【上智大学法学】外国人受け入れの現状と新制度への期待③(育成就労制度)

お知らせ

 多くの「失敗」事例が示唆するのは、外国人と国民が国内の労働市場で競合している状況を改善すべく、とりわけ「国民(ネイティブ)の側」を支援する政策を国家が持ち得ていなかった、という事実である。

 そして、労働組合は本来であればネイティブ労働者の待遇改善に向けて動くべきところ、外国人労働者の人権保護にも無頓着ではいられないというディレンマに陥った結果、政治へのロビーイング・パワーを有効に発揮できていない。

 他方で、雇用者側は、グローバル・サプライチェーンを構築し、より安価な労働力を(国境を超えて)確保するというビジネス成長モデルから抜け出せなくなっている。
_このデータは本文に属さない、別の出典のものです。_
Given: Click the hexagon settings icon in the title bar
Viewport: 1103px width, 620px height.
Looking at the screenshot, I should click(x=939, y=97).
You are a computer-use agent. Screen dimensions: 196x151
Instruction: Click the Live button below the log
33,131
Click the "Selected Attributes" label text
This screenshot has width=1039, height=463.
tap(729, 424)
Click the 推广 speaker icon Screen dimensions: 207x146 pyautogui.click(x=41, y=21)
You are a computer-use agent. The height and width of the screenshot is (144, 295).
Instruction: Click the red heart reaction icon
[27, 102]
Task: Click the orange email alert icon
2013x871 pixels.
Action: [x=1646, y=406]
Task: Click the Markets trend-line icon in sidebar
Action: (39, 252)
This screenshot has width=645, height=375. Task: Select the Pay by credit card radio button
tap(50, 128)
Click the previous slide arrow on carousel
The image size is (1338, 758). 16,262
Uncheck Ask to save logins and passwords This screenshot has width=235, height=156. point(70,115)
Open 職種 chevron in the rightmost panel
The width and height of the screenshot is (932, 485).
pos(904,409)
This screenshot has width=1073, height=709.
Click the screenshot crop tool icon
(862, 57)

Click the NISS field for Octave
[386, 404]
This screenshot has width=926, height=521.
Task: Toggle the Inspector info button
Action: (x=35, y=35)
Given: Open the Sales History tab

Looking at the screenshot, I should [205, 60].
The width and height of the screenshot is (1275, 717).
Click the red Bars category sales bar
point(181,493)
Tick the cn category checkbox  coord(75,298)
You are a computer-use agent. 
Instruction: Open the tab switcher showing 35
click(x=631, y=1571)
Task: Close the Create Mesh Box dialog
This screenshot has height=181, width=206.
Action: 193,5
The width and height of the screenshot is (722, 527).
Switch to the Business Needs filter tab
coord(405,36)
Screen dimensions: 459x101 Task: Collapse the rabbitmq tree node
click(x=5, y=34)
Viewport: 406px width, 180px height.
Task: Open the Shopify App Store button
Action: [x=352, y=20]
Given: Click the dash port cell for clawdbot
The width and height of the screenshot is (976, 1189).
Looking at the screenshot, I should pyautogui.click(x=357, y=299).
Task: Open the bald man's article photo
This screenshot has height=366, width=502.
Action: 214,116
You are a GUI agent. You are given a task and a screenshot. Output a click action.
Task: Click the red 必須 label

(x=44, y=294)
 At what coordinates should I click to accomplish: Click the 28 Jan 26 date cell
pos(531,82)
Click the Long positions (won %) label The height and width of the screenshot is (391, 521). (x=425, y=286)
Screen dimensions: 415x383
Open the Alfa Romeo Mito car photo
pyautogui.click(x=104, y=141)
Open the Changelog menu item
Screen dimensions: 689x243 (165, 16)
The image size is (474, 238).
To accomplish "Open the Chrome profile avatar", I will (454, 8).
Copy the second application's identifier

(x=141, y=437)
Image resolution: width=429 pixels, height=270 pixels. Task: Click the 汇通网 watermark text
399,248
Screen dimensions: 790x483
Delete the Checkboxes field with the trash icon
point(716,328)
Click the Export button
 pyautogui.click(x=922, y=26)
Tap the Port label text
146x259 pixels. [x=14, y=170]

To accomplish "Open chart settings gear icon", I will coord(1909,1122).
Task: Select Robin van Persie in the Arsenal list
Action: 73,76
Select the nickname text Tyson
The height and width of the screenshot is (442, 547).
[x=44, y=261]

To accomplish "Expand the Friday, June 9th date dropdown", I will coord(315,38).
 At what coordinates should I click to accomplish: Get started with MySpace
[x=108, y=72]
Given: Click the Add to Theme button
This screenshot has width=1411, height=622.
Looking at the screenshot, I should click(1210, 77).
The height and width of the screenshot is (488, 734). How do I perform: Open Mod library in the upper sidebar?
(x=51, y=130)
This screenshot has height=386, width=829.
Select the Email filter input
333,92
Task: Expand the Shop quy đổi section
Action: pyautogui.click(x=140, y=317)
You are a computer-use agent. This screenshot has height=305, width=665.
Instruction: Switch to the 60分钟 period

 そして、政府は、国内に有力企業をとどめておくにはそれらのビジネスモデルを尊重せざるを得ない。

 このような関係性の中では、既成政党や政権が雇用者寄りの政策に終始し、ネイティブ労働者を代表する政治団体が不在になるか、もしくはその影響力が極小化する。

 そして、ネイティブは、外国人との間でいわばゼロ=サム状態を余儀なくされ、労働市場において厳しい競争を強いられているにもかかわらず、外国人の保護をうたうリベラル・デモクラシーの正当性の前に、代替する選択肢を見つけられずにいる。

 このような政治的構造の欠陥を突くように右派、左派両派のポピュリストが台頭し、選挙民の支持を拡大している。

参考文献:上智大学法学部国際関係法学科教授岡部みどり著「月刊社労士2月号」2024年.社会保険労務士連合会.50-51頁。